◆ Task to carry out
Find how many lines in the material below contain the word "arrow" and give only that number.

◆ Extracted data
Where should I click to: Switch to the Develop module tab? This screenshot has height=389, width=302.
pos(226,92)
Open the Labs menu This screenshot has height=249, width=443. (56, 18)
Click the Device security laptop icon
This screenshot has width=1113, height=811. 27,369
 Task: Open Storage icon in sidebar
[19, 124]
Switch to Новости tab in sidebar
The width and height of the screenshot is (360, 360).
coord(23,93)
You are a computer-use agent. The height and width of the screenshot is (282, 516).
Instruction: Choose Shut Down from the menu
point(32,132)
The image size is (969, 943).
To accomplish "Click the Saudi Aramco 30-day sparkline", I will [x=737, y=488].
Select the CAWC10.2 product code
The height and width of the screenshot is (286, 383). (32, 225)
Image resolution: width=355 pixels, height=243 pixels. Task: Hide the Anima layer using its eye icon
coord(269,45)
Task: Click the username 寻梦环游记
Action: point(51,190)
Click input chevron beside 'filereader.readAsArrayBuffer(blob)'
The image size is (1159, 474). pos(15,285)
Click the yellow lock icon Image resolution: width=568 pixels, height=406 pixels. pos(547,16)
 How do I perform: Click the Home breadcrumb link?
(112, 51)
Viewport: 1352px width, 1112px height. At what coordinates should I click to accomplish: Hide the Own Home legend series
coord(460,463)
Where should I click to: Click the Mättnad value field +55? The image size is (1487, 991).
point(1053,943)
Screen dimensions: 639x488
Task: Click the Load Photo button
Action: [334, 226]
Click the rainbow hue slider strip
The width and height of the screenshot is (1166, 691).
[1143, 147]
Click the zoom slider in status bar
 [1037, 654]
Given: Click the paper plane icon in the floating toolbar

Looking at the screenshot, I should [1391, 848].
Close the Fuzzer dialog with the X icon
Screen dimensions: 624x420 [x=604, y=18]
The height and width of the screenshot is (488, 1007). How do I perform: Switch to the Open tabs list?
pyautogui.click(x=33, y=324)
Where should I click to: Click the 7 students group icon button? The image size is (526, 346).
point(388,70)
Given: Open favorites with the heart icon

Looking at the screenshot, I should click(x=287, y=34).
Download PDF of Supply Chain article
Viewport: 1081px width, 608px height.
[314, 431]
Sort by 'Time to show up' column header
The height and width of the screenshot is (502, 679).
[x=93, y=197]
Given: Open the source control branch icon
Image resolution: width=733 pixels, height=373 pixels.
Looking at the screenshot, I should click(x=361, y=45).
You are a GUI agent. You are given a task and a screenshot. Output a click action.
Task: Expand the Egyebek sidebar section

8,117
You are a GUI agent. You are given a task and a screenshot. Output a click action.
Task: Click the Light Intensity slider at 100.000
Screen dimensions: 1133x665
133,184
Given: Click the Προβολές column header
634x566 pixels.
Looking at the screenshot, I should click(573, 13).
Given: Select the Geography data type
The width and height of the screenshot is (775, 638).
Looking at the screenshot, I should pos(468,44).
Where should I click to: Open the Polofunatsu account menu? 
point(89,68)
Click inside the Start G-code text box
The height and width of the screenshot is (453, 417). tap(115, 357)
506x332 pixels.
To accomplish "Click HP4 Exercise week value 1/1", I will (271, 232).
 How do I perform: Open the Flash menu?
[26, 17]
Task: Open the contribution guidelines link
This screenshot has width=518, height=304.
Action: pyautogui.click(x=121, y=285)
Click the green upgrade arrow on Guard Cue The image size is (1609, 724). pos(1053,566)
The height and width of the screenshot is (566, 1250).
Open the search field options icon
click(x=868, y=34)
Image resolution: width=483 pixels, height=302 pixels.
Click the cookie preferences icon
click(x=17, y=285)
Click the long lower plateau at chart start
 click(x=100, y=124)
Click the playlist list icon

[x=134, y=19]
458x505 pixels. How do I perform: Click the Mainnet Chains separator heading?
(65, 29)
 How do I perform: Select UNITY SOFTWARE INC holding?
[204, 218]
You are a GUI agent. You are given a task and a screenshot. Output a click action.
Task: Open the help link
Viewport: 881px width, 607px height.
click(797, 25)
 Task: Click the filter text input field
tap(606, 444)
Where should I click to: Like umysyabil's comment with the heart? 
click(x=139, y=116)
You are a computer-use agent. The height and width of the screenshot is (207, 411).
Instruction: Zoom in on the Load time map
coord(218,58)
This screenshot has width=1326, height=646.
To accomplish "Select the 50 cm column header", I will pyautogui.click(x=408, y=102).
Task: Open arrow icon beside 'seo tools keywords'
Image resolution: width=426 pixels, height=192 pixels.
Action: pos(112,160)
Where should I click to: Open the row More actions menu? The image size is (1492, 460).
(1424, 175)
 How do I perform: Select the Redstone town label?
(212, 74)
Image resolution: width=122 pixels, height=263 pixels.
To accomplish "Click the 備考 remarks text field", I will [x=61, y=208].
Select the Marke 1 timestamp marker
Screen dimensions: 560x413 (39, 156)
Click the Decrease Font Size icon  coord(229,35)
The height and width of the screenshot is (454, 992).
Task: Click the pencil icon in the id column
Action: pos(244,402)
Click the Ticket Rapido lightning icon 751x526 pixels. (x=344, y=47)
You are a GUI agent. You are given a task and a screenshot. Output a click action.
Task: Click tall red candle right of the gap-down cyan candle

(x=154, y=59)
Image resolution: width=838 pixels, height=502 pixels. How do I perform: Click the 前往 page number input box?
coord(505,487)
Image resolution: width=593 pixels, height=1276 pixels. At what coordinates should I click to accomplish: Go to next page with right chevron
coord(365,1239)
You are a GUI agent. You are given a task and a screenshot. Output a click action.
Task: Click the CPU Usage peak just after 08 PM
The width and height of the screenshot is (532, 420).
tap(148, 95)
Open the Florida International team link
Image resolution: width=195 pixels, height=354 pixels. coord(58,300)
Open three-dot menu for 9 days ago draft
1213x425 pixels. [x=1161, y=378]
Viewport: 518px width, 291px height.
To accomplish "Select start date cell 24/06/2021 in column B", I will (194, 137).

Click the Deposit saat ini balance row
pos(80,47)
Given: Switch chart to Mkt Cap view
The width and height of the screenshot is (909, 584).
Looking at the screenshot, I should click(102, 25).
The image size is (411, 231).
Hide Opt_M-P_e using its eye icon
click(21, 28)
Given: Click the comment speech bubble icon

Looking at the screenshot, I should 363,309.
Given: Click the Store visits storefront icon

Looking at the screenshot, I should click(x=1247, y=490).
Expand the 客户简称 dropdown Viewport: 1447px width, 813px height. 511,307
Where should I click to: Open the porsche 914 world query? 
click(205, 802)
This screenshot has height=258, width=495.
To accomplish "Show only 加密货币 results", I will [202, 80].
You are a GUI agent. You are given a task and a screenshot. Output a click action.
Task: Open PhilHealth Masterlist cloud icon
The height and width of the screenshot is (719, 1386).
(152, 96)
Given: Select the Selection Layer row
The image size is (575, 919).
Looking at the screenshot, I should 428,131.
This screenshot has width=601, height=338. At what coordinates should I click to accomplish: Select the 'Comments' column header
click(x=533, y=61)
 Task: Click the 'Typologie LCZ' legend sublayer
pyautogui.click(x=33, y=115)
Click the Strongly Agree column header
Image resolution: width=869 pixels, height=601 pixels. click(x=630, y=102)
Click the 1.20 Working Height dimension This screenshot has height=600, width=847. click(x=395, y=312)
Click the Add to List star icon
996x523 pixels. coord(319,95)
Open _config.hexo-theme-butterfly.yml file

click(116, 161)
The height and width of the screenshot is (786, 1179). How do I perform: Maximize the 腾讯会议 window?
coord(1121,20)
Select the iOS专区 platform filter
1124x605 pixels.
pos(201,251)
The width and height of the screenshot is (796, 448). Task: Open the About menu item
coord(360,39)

◆ Result
2